-------- DATA RECORDS

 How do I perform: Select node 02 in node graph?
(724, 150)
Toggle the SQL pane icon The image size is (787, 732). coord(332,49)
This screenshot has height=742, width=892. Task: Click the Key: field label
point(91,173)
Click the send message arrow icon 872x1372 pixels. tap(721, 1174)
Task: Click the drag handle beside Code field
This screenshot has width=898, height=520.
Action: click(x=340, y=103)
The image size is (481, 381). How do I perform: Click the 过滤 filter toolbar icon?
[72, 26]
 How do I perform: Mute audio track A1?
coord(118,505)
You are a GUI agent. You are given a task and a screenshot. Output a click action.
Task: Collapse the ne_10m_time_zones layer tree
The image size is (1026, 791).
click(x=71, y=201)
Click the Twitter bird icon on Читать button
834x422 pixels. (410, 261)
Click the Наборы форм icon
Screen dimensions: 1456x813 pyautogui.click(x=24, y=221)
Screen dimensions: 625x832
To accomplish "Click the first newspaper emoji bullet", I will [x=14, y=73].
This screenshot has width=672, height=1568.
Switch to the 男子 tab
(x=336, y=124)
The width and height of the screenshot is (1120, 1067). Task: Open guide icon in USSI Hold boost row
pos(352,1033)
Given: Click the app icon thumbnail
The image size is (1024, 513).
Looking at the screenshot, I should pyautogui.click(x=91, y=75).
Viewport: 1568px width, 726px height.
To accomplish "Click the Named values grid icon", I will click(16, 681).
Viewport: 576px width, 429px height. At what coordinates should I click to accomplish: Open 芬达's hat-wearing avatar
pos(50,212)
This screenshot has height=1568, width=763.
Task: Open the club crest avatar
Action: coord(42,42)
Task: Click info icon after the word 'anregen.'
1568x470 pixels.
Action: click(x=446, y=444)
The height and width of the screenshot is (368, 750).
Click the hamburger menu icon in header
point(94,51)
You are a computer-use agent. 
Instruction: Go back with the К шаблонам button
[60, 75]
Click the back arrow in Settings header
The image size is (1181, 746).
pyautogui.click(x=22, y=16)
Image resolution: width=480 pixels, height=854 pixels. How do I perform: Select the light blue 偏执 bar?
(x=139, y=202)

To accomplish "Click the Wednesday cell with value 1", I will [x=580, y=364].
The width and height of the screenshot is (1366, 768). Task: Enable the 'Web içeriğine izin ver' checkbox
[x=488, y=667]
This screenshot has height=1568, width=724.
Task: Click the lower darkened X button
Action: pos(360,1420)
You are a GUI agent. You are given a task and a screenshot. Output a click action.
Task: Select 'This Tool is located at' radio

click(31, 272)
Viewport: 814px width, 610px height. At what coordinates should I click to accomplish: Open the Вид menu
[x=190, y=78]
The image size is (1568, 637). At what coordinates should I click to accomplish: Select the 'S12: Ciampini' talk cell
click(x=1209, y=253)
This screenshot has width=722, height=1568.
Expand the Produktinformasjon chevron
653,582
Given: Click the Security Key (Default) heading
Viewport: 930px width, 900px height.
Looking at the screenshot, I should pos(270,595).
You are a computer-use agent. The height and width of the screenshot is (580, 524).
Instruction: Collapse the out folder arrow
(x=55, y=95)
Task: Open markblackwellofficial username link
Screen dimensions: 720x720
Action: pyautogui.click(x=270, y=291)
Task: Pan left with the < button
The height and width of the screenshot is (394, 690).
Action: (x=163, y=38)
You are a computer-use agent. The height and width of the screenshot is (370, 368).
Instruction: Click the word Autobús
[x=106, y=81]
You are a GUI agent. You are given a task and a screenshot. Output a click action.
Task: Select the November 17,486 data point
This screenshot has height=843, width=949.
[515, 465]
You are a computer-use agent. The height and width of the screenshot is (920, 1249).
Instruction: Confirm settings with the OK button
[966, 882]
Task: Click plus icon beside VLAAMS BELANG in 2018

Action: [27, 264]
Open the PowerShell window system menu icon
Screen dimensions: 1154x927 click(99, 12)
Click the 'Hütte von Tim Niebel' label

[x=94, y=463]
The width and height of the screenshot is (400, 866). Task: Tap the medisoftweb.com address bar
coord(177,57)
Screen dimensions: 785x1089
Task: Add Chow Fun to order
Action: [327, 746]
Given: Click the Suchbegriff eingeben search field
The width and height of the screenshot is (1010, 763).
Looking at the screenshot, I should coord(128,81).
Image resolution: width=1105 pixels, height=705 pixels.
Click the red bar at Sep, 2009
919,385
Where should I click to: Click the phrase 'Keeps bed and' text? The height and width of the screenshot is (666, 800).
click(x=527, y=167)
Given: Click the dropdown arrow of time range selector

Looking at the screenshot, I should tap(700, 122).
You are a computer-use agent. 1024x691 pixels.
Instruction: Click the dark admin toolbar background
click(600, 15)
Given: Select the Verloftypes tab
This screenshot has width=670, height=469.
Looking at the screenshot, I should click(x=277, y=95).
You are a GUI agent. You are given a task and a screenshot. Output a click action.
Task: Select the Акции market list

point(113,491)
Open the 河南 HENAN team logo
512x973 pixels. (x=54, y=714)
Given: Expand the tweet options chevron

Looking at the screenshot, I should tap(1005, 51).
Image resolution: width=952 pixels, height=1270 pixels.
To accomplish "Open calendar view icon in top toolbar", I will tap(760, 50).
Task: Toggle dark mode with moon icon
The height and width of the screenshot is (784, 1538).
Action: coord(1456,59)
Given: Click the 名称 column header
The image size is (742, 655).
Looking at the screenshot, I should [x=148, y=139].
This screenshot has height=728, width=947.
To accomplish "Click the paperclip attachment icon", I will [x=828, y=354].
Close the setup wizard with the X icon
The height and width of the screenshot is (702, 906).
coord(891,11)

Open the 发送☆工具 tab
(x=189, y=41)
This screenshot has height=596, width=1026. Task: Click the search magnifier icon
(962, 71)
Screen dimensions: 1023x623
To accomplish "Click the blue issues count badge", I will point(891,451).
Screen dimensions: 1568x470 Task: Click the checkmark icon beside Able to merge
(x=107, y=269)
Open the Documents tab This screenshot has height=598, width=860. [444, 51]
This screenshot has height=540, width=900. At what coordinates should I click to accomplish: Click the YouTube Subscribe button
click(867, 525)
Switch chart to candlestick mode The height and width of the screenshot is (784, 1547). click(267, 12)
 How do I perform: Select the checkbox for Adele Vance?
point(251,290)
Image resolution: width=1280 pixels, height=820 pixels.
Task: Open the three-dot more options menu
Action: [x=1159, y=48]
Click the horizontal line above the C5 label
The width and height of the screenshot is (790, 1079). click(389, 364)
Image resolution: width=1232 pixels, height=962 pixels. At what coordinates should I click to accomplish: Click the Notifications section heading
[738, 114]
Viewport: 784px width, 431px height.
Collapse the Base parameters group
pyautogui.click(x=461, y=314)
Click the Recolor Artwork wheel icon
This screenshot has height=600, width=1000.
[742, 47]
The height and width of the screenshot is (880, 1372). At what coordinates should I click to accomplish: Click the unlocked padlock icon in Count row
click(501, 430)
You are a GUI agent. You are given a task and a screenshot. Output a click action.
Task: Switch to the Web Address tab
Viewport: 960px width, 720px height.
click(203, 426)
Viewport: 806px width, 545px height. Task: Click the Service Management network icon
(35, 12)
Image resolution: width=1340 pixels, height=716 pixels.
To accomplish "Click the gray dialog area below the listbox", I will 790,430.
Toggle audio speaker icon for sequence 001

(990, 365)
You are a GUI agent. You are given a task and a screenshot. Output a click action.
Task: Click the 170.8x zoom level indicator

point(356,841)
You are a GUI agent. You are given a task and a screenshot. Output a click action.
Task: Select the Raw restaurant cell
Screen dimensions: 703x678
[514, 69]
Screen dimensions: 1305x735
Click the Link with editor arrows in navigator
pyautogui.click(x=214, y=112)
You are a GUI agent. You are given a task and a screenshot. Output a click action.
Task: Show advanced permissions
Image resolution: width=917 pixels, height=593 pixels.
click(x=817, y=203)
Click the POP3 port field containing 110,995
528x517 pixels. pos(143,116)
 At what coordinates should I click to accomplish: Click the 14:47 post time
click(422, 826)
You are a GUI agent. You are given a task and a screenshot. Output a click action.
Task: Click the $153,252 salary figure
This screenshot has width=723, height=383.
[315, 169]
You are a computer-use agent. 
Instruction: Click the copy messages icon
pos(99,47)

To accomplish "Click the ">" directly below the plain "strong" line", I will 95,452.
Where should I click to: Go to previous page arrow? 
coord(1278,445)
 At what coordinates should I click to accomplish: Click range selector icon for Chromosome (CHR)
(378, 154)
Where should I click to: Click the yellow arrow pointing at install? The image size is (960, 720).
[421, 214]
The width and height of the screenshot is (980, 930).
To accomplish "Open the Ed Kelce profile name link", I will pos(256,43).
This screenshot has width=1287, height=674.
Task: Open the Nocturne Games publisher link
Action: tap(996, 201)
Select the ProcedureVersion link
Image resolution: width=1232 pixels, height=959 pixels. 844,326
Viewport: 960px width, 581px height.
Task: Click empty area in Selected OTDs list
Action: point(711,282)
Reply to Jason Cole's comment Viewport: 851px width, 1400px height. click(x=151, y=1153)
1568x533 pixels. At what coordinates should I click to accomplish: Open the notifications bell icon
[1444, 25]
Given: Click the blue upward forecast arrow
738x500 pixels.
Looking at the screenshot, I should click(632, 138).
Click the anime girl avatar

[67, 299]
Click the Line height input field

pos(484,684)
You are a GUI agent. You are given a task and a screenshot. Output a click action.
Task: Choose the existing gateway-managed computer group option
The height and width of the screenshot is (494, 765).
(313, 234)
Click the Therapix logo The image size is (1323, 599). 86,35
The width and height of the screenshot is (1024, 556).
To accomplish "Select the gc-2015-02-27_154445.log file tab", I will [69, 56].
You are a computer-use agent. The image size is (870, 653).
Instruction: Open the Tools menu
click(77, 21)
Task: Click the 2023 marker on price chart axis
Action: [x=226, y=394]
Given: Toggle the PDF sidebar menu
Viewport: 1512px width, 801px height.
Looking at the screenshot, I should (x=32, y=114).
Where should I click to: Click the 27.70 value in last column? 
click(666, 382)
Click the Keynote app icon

----------------

WHAT YOU HAVE TO DO. How many lines of the data include the word "computer"? Reply with the number and nothing else.

SOLUTION TO THE EXERCISE. 8